Sin embrago, en la superficie de
este Bond renacentista, enseguida salen a relucir las primeras grietas. Porque,
a lo largo del metraje y casi por imperativo contractual, 007 tiene que seducir
a la femme fatale de turno, disparar
su Walther PPK y pedir su celebérrimo
cocktail en la primera barra sobre la que apoye
el codo. Y Skyfall, como el resto de
películas de Bond, se caracteriza por no traicionar sus códigos y ofrecer un
divertimento más bien liviano ya que, no nos engañemos, algo diferente no sería
James Bond. Por ello, desde la elección misma del título (el deleite al
descubrir, casi al final de la película, el porqué de Skyfall es impagable), hasta el acertado (aunque insuficiente)
enfoque triangular Bond-M-Silva insinúan un fascinante retrato psicoanalítico
de 007, hasta el punto que la propia película escenifica sus pretensiones
sometiendo a Bond a un test de asociación de ideas, con psiquiatra de aire
freudiano incluido. Aún así, y pese a la delicadeza con la que Mendes trata la ambientación del filme (el fantasmagórico paraje donde transcurre el desenlace, marcado por el contraste entre el fuego y el páramo helado escocés), el análisis no prospera y, en última instancia, todo queda en un perfil un tanto accidental y puramente anecdótico (como esa intervención del entrañable cascarrabias encarnado por Albert Finney). Una sofisticada pieza de cámara que no hace más que tocar las mismas notas de siempre.

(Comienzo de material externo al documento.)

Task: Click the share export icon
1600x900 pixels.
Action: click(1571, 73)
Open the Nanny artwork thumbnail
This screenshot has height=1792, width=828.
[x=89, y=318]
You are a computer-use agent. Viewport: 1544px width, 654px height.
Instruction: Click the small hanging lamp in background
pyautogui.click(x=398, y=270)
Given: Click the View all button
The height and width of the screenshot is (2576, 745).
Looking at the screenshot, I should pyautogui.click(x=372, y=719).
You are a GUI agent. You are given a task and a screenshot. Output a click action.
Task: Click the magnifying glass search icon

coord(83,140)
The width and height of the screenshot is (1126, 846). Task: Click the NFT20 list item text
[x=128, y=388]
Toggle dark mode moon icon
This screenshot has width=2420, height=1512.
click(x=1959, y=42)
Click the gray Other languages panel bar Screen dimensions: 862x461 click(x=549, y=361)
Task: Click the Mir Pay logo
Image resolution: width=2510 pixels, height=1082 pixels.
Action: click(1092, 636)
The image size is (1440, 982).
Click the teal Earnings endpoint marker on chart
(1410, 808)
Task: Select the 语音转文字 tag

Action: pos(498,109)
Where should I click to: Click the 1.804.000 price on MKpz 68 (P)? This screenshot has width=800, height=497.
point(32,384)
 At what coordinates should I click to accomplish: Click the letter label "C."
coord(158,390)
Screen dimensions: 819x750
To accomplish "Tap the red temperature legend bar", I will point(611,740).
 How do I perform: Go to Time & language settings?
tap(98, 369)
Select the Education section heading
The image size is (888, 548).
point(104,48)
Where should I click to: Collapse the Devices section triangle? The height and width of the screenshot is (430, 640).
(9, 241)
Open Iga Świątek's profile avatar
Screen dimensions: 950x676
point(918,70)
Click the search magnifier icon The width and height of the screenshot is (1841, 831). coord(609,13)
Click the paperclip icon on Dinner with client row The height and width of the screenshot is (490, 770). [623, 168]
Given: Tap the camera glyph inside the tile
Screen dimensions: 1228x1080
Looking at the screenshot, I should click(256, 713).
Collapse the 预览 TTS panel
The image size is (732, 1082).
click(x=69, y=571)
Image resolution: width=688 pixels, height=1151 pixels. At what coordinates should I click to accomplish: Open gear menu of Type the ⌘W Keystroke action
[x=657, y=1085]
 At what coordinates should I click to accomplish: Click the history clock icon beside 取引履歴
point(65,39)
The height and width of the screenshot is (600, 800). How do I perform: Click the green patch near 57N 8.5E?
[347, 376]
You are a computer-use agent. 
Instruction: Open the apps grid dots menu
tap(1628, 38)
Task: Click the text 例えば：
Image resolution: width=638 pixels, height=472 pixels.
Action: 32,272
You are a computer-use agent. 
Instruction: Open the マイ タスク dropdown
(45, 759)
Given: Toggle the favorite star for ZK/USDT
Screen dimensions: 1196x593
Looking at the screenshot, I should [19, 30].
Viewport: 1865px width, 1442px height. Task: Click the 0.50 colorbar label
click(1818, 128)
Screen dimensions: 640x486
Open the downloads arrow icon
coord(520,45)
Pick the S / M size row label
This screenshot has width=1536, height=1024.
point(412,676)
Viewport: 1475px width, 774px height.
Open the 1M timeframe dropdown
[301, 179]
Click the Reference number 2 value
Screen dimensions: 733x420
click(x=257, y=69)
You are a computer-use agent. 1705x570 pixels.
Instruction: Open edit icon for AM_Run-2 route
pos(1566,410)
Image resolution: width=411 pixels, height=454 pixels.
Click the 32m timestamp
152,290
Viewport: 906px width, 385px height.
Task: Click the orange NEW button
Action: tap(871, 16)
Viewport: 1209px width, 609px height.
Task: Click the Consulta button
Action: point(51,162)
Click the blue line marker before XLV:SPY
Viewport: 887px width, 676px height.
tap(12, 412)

Cabe decir que Skyfall no es, ni mucho menos, una mala
película: tan sólo resulta un tanto irritante como eterna promesa que nunca se acaba de cumplir. Aunque, probablemente, su único error no sea otro que prometer algo que, por más que quisiera, no podía ofrecer. Porque Skyfall despliega todo el arsenal
que una cinta de James Bond necesita y, seguramente, lo hace mejor que nunca. Y tal
vez, a una película de 007, no deberíamos pedirle nada más.